Work request 1:
In the rows running from the line with "has width=977, height=653." up to and including the line with "This screenshot has height=1121, width=793.", replace "width" with "breadth" and leave everything else unchanged.

Text block:

═══

Despite the logistical nightmare, Michaelis said a project two decades in the making went off without a single injury to human or animal.

"It couldn’t have gone a whole lot better," he said.

Winter and then spring

As temperatures begin to drop, the wood bison remain under close watch via radio collars. Officials are waiting for spring before beginning to think about a target for wood bison population growth or future introductions elsewhere.

Bison graze
Bull wood bison graze in their new, wild habitat in the Inoko Flats of western Alaska. | Photo courtesy of Alaska Dept. of Fish & Game.

"Before it can be presented as something other folks might want to have in their area, we need to know how it works, what has happened," Harms said.

At least 14 bison have died so far — nine drowned after falling through decaying ice, the most common cause of wood bison death in Canada, and five died from unknown causes, although predation and hunting have been ruled out.

"There’s a learning curve for them being in the wild," Harms said.

But the herd still numbers 130 after females that were pregnant when they were transported gave birth to at least 16 new calves, a critical factor in tying a herd to new habitat.

With mature bulls in the area, Harms said all signs point to a productive mating season this year as well.

"For the first time in the United States in several hundred years, natural selection is governing which animals breed," Harms said.

═══

Listed records:
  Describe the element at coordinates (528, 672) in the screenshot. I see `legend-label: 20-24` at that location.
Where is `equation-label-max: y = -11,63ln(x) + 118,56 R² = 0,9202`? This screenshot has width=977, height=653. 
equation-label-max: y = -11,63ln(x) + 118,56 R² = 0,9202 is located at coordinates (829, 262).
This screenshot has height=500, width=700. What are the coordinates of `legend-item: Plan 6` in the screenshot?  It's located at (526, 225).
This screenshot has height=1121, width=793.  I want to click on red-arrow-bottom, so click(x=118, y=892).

═══

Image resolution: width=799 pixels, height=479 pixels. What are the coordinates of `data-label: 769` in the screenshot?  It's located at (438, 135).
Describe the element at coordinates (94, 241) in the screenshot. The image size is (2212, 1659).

═══

Work request 2:
Answer these questions from the passage on the wood bison:
(a) How many bison have died so far?
(b) How many new calves have been born to the pregnant females that were transported?
(c) What number does the herd still reach?

Answer 1:
Where is `equation-label-max: y = -11,63ln(x) + 118,56 R² = 0,9202`? This screenshot has breadth=977, height=653. 
equation-label-max: y = -11,63ln(x) + 118,56 R² = 0,9202 is located at coordinates (829, 262).
This screenshot has height=500, breadth=700. What are the coordinates of `legend-item: Plan 6` in the screenshot?  It's located at (526, 225).
This screenshot has height=1121, breadth=793.  I want to click on red-arrow-bottom, so click(x=118, y=892).

Answer 2:
(a) At least 14.
(b) At least 16.
(c) 130.